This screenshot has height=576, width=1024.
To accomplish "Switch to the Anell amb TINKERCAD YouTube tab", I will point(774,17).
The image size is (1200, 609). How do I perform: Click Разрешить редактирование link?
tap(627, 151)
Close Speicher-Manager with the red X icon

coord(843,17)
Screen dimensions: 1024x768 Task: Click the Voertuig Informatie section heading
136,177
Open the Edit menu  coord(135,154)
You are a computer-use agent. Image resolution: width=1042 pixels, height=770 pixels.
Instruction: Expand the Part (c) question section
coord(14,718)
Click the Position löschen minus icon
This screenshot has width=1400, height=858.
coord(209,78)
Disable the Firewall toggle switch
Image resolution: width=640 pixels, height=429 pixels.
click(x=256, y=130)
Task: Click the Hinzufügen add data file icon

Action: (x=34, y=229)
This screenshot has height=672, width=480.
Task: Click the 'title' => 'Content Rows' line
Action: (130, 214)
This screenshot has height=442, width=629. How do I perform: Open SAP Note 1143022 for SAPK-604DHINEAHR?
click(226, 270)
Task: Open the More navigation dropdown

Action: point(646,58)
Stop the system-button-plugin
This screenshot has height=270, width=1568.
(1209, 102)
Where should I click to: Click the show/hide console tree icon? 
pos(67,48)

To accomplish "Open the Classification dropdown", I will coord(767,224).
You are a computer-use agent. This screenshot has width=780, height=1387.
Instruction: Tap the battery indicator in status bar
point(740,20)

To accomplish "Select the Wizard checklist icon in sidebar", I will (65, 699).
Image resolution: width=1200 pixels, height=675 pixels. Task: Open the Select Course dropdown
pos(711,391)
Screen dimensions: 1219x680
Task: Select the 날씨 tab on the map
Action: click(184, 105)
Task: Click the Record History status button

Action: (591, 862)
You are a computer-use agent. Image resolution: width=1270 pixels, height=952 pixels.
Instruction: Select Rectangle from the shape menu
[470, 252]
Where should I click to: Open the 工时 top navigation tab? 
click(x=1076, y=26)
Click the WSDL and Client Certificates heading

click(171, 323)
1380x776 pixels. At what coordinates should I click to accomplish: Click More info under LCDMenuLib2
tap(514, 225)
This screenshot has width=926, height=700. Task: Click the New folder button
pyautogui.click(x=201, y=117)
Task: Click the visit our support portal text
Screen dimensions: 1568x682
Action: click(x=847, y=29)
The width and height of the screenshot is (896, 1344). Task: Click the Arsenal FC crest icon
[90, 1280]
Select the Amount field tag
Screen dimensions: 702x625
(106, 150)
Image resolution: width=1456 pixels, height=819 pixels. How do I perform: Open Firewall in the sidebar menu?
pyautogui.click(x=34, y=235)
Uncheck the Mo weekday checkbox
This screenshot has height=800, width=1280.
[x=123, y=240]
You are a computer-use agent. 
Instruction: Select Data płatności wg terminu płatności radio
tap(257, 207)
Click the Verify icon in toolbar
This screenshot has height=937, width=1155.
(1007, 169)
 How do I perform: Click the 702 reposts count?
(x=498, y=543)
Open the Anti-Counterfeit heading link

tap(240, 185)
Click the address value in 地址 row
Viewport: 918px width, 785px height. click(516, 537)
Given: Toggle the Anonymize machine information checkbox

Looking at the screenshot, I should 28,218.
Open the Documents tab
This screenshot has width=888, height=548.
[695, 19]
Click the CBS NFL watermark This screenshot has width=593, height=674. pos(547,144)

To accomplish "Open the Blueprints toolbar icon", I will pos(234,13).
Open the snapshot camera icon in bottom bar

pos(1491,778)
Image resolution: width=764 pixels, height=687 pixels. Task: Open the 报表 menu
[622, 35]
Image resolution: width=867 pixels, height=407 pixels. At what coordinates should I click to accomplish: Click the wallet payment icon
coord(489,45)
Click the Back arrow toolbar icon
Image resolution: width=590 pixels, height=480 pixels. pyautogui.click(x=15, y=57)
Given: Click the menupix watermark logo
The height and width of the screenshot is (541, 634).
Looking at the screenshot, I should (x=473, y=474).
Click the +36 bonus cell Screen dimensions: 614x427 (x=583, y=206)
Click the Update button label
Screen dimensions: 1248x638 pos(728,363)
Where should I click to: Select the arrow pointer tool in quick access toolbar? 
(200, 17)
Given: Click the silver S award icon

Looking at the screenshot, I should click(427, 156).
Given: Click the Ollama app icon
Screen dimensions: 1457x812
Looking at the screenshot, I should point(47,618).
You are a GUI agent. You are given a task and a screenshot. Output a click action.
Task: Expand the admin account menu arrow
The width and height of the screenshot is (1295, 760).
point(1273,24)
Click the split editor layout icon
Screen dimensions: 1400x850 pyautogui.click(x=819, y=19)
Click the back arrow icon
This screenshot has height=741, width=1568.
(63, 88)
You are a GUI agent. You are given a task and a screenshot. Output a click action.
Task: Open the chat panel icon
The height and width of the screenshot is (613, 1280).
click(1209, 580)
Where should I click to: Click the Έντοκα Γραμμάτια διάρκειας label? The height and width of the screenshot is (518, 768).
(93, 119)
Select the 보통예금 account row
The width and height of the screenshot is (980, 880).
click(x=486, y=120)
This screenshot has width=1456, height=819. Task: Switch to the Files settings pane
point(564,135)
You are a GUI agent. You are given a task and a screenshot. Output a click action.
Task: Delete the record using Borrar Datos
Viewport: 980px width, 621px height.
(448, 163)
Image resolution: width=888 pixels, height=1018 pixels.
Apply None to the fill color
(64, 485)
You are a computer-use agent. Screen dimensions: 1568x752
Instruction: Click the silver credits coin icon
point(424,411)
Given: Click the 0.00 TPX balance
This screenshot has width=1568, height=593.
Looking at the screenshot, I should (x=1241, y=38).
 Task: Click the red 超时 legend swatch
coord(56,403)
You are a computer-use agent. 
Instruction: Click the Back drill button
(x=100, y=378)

....

Rewrite all the records above, replacing "Speicher-Manager" with "Storage Manager" and leaving everything else unchanged.

This screenshot has height=576, width=1024.
To accomplish "Switch to the Anell amb TINKERCAD YouTube tab", I will point(774,17).
The image size is (1200, 609). How do I perform: Click Разрешить редактирование link?
tap(627, 151)
Close Storage Manager with the red X icon

coord(843,17)
Screen dimensions: 1024x768 Task: Click the Voertuig Informatie section heading
136,177
Open the Edit menu  coord(135,154)
You are a computer-use agent. Image resolution: width=1042 pixels, height=770 pixels.
Instruction: Expand the Part (c) question section
coord(14,718)
Click the Position löschen minus icon
This screenshot has width=1400, height=858.
coord(209,78)
Disable the Firewall toggle switch
Image resolution: width=640 pixels, height=429 pixels.
click(x=256, y=130)
Task: Click the Hinzufügen add data file icon

Action: (x=34, y=229)
This screenshot has height=672, width=480.
Task: Click the 'title' => 'Content Rows' line
Action: (130, 214)
This screenshot has height=442, width=629. How do I perform: Open SAP Note 1143022 for SAPK-604DHINEAHR?
click(226, 270)
Task: Open the More navigation dropdown

Action: point(646,58)
Stop the system-button-plugin
This screenshot has height=270, width=1568.
(1209, 102)
Where should I click to: Click the show/hide console tree icon? 
pos(67,48)

To accomplish "Open the Classification dropdown", I will coord(767,224).
You are a computer-use agent. This screenshot has width=780, height=1387.
Instruction: Tap the battery indicator in status bar
point(740,20)

To accomplish "Select the Wizard checklist icon in sidebar", I will (65, 699).
Image resolution: width=1200 pixels, height=675 pixels. Task: Open the Select Course dropdown
pos(711,391)
Screen dimensions: 1219x680
Task: Select the 날씨 tab on the map
Action: click(184, 105)
Task: Click the Record History status button

Action: (591, 862)
You are a computer-use agent. Image resolution: width=1270 pixels, height=952 pixels.
Instruction: Select Rectangle from the shape menu
[470, 252]
Where should I click to: Open the 工时 top navigation tab? 
click(x=1076, y=26)
Click the WSDL and Client Certificates heading

click(171, 323)
1380x776 pixels. At what coordinates should I click to accomplish: Click More info under LCDMenuLib2
tap(514, 225)
This screenshot has width=926, height=700. Task: Click the New folder button
pyautogui.click(x=201, y=117)
Task: Click the visit our support portal text
Screen dimensions: 1568x682
Action: click(x=847, y=29)
The width and height of the screenshot is (896, 1344). Task: Click the Arsenal FC crest icon
[90, 1280]
Select the Amount field tag
Screen dimensions: 702x625
(106, 150)
Image resolution: width=1456 pixels, height=819 pixels. How do I perform: Open Firewall in the sidebar menu?
pyautogui.click(x=34, y=235)
Uncheck the Mo weekday checkbox
This screenshot has height=800, width=1280.
[x=123, y=240]
You are a computer-use agent. 
Instruction: Select Data płatności wg terminu płatności radio
tap(257, 207)
Click the Verify icon in toolbar
This screenshot has height=937, width=1155.
(1007, 169)
 How do I perform: Click the 702 reposts count?
(x=498, y=543)
Open the Anti-Counterfeit heading link

tap(240, 185)
Click the address value in 地址 row
Viewport: 918px width, 785px height. click(516, 537)
Given: Toggle the Anonymize machine information checkbox

Looking at the screenshot, I should 28,218.
Open the Documents tab
This screenshot has width=888, height=548.
[695, 19]
Click the CBS NFL watermark This screenshot has width=593, height=674. pos(547,144)

To accomplish "Open the Blueprints toolbar icon", I will pos(234,13).
Open the snapshot camera icon in bottom bar

pos(1491,778)
Image resolution: width=764 pixels, height=687 pixels. Task: Open the 报表 menu
[622, 35]
Image resolution: width=867 pixels, height=407 pixels. At what coordinates should I click to accomplish: Click the wallet payment icon
coord(489,45)
Click the Back arrow toolbar icon
Image resolution: width=590 pixels, height=480 pixels. pyautogui.click(x=15, y=57)
Given: Click the menupix watermark logo
The height and width of the screenshot is (541, 634).
Looking at the screenshot, I should (x=473, y=474).
Click the +36 bonus cell Screen dimensions: 614x427 (x=583, y=206)
Click the Update button label
Screen dimensions: 1248x638 pos(728,363)
Where should I click to: Select the arrow pointer tool in quick access toolbar? 
(200, 17)
Given: Click the silver S award icon

Looking at the screenshot, I should click(427, 156).
Given: Click the Ollama app icon
Screen dimensions: 1457x812
Looking at the screenshot, I should point(47,618).
You are a GUI agent. You are given a task and a screenshot. Output a click action.
Task: Expand the admin account menu arrow
The width and height of the screenshot is (1295, 760).
point(1273,24)
Click the split editor layout icon
Screen dimensions: 1400x850 pyautogui.click(x=819, y=19)
Click the back arrow icon
This screenshot has height=741, width=1568.
(63, 88)
You are a GUI agent. You are given a task and a screenshot. Output a click action.
Task: Open the chat panel icon
The height and width of the screenshot is (613, 1280).
click(1209, 580)
Where should I click to: Click the Έντοκα Γραμμάτια διάρκειας label? The height and width of the screenshot is (518, 768).
(93, 119)
Select the 보통예금 account row
The width and height of the screenshot is (980, 880).
click(x=486, y=120)
This screenshot has width=1456, height=819. Task: Switch to the Files settings pane
point(564,135)
You are a GUI agent. You are given a task and a screenshot. Output a click action.
Task: Delete the record using Borrar Datos
Viewport: 980px width, 621px height.
(448, 163)
Image resolution: width=888 pixels, height=1018 pixels.
Apply None to the fill color
(64, 485)
You are a computer-use agent. Screen dimensions: 1568x752
Instruction: Click the silver credits coin icon
point(424,411)
Given: Click the 0.00 TPX balance
This screenshot has width=1568, height=593.
Looking at the screenshot, I should (x=1241, y=38).
 Task: Click the red 超时 legend swatch
coord(56,403)
You are a computer-use agent. 
Instruction: Click the Back drill button
(x=100, y=378)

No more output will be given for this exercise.